El Teatro Lírico Nacional presentó el domingo pasado a Frederica von Stade (Nueva Jersey, 1945), uno de los grandes descubrimientos de Rudolf Bing en la ópera Metropolitana de Nueva York. Asistida por el excelente pianista californiano Martin Katz, Frederica von Stade desarrolló un programa polifacético con dos grupos básicos (Mahler y Poulenc), obras liriche de Respighi, Pizzetti y Puccini, melodies de Messiaen y Satie y arias de Gounod, Thomas, Offenbach y Rossini.

Poesía, drama y pasión

Teatro Lírico Nacional

Frederica von Stade, mezzosoprano. M. Kats, piano. Obras de Fluccini,Respighi, Pizzem, Mahler, Gounod, Thomas, Offenbach, Messiaen, Satie, Poulenc y Rossini. Auditorio Nacional, Madrid, 26 de abril.

Frederica von Stade es intérprete en la más amplia dimensión del término. Hace poesía, drama, pasión, divertimiento, pintura o evocación, según convenga a cada autor y a cada obra, y domina los idiomas con perfección -salvo el nuestro-. El decadentismo sustancial de la generación italiana del ochenta o la alta y al mismo tiempo sencilla poética de Mahler en sus Rückert-lieder tuvieron acentos precisos, tonos coloreados, flexiones de gran belleza que decidieron también los trozos operísticos. Magnífica la traducción de ¿Conoces el país? de Thomas, o la explosión de gracia sin concesiones en el fragmento de Offenbach perteneciente a La gran duquesa de Gèrolstein que cerró la primera parte del recital en clima tan entusiasta como ya lo había sido la recepción dispensada por nuestro público a Frederica la grande.

Tres franceses del siglo XX, tan diversos como Satie, Poulenc y Messiaen, renovaron la sorpresa. En sus Tres melodías, de 1930, sobre textos propios y de su madre, Olivier Messiaen evidencia el refinamiento de su idea y de su estilo, así como la belleza de un piano que, a veces, parece iluminado por Albéniz. No es de extrañar, dada la pasión albeniciana del autor de San Francisco. Eric Satie, ya se sabe, es Eric Satie: un espíritu burlón y lírico a su pesar como quedó claro en la musicalización del curioso poema de Léon-Paul Fargue, La statue de bronze.
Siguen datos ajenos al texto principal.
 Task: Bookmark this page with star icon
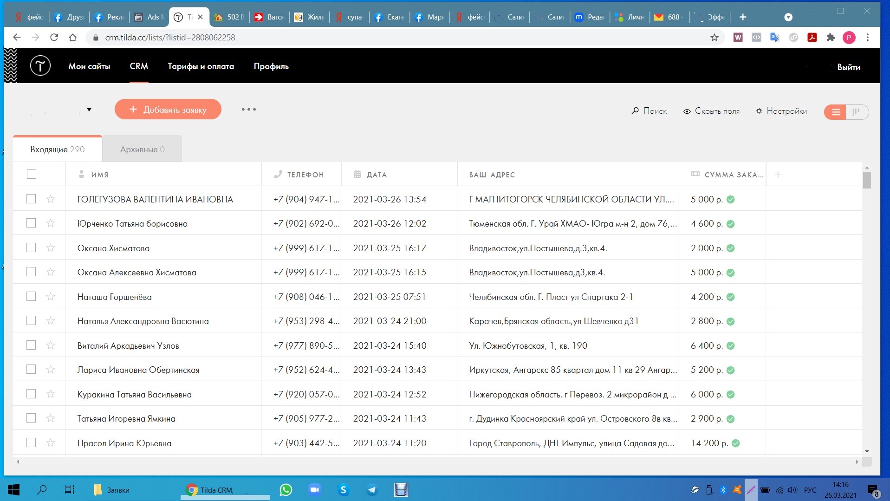(x=714, y=38)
Y en fin, Poulenc. Un capítulo aparte como merece el Franz Schubert de la Francia contemporánea a cuya música aportó 140 canciones admirables. La Courte-paille fue el último ciclo de canciones de Poulenc escrito en 1960 sobre textos de Maurice Carème (Wabre, Bélgica, 1899), un poeta "a medio camino entre Francis Jammes y Max Jacob", como dice Poulenc. Prestó especial atención al tema de los niños, que trató un tanto en paralelo con nuestro Lorca. Las siete pequeñas obras maestras que componen el grupo responden a la naturaleza y las incitaciones de la palabra poética y hacen una sola fuente creativa de la voz y del piano.

Tras la brillante Nacqui all'affano, de Cenerentola, de Rossini, la tarde terminó con tres propinas muy rogadas por el público a -la nueva demostración de esta artista grande en esencia, presencia y potencia.